Header Ads



les études berbères à Naples (Italie )

Francesco Beguinot

Francesco Beguinot (1879-1953) et les études berbères à Naples Francesco Beguinot est né en août 1879 à Paliano, près de Frosinone dans la région du Lazio. Il a ainsi été un contemporain des grands savants Hans Stumme et René Basset. Les études berbères, longtemps et injustement considérées comme une sorte de complément provincial de l’arabe maghrébin, se sont, depuis son époque, beaucoup développées. Francesco Beguinot aura largement contribué, par ses travaux et par son enseignement, à cette promotion des études berbères. La communauté scientifique lui doit beaucoup. Il fut le premier professeur italien de berbère qui ait encadré des études sur cette langue en Italie.
Cet engagement sera, sans nul doute, commémoré l’an prochain, en 2015, avec le Centenaire de la création de la chaire de berbère à l’Institut Orientale de Naples. Francesco Beguinot a, plus que quiconque d’autre à son époque, donné à l’analyse descriptive et à la dialectologie du berbère, la rigueur qui leur manquait encore et dont il avait fait l’apprentissage en explorant de nouveaux domaines. Avec cette étude, nous n’entendons pas seulement rendre hommage à la mémoire d’un professeur qui a servi pendant de très longue années, et presque jusqu’à son dernier jour, mais aussi a donné à ses écrits l’audience qu’ils méritent encore aujourd’hui, parmi les linguistes.

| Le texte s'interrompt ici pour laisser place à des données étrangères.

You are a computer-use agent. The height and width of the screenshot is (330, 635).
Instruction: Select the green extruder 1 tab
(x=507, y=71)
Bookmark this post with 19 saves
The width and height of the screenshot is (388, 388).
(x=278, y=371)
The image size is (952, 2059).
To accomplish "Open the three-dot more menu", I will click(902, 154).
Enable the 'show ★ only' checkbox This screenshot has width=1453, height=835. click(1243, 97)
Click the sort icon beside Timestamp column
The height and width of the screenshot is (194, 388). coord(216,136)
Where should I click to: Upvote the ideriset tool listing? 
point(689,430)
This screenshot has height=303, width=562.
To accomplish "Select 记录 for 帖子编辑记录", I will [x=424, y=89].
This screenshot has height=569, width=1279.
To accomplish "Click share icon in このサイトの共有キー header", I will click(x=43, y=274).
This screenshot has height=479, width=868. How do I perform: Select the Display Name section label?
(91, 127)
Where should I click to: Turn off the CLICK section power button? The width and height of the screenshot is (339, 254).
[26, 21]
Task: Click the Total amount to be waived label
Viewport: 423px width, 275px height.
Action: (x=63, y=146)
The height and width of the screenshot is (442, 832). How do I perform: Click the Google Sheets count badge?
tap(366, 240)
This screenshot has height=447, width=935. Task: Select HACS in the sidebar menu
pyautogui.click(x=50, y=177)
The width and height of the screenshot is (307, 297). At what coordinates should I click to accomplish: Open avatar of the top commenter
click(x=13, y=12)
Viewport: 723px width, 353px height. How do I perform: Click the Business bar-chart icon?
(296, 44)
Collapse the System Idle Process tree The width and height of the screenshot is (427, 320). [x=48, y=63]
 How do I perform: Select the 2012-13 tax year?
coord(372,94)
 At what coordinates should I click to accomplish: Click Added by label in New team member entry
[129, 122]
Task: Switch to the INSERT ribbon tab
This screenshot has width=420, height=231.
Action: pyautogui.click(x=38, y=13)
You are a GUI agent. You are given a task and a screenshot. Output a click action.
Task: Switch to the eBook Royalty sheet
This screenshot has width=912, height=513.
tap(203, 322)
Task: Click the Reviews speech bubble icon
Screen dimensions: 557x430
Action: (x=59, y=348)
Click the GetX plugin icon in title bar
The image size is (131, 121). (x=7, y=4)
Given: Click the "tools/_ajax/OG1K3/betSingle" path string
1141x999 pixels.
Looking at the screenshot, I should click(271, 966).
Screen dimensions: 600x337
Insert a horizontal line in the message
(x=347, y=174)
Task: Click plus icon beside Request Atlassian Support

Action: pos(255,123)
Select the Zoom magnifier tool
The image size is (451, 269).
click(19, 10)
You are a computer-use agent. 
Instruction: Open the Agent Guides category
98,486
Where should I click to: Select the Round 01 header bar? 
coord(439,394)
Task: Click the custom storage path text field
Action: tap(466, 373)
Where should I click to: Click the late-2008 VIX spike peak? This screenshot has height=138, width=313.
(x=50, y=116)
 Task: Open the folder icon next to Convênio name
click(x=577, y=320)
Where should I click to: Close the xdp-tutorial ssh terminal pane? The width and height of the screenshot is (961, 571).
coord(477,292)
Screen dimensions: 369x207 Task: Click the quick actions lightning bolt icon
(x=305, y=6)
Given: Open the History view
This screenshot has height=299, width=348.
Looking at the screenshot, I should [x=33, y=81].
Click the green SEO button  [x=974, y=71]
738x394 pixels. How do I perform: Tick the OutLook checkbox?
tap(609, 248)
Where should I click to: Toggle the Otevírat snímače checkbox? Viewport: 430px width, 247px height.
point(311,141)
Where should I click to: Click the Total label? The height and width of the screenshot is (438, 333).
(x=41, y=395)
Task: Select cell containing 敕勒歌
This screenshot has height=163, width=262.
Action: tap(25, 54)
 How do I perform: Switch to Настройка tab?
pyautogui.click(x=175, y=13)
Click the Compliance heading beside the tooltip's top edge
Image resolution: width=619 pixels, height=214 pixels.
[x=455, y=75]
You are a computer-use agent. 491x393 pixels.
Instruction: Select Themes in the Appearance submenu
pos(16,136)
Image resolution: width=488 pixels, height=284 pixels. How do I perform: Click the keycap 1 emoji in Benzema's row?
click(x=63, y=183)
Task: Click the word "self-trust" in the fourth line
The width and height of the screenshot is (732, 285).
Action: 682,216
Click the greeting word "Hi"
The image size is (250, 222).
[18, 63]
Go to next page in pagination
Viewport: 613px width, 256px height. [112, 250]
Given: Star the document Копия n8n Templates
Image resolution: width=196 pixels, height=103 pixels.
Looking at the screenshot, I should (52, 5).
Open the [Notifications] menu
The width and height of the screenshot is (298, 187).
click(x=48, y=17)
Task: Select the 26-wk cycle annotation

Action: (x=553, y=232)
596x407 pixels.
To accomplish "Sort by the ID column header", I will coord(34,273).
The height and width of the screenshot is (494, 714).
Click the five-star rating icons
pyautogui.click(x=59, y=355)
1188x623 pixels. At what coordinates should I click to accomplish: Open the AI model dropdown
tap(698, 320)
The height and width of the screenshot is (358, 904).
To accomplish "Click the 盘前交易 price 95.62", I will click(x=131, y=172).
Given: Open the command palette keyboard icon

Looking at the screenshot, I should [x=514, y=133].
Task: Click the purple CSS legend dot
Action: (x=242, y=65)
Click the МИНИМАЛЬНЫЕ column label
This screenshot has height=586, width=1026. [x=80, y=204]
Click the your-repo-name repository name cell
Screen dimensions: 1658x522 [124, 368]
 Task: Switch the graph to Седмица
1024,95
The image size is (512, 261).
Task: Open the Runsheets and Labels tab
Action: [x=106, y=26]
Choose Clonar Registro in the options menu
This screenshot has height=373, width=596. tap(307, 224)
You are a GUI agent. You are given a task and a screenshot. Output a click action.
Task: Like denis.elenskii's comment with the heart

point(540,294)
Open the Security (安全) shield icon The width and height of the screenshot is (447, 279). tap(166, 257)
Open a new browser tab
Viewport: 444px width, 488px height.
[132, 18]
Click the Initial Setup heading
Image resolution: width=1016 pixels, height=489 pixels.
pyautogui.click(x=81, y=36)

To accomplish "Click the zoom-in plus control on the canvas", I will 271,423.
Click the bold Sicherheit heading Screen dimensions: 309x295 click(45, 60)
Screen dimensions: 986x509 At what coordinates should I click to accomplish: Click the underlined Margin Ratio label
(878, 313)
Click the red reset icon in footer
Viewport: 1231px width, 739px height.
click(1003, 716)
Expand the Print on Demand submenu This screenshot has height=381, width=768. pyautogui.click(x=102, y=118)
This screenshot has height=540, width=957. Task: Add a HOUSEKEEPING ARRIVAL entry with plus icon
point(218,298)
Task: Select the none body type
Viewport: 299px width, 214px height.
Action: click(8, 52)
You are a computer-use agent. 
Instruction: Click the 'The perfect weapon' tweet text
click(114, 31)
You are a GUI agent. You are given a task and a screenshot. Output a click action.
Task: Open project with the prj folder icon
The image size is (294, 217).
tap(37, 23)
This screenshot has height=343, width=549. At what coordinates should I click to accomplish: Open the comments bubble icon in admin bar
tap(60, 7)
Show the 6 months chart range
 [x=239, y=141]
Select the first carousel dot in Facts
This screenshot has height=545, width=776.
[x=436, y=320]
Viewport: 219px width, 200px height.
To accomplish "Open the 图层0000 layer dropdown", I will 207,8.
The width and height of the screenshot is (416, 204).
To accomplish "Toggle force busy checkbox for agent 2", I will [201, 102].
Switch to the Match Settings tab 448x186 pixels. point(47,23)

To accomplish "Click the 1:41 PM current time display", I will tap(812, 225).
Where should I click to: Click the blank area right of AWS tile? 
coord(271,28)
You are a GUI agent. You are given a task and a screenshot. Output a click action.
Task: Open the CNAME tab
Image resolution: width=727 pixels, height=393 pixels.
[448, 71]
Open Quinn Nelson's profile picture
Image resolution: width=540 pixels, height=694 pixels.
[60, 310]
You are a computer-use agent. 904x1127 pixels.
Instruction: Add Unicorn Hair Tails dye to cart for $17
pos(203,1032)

F. Beguinot, encore jeune, avait d’emblée montré une véritable passion pour les études philologiques. Il était encore dans ses premières années de lycée quand il entreprit l’étude du sanskrit. Après avoir obtenu son baccalauréat en 1898, il s’inscrivit à la faculté des sciences humaines de l’Université de Rome, mais sans cesser de cultiver les études orientales. Il étudia ainsi l’hébreu, le geez et l’amharique. En outre, il apprit l’arabe avec un prestigieux professeur, Celestino Schiaparelli. En 1901 il publia son premier ouvrage qui concernait la traduction améliorée et le commentaire de la « Chronique de l’Abyssinie abrégée », dont le texte avait été publié en 1881 dans le Journal Asiatique, avec une traduction et un riche commentaire par le grand orientaliste René Basset. Il reçut en 1904 un diplôme en lettres avec un mémoire qui portait sur les éthiopiens dans les sources grecques.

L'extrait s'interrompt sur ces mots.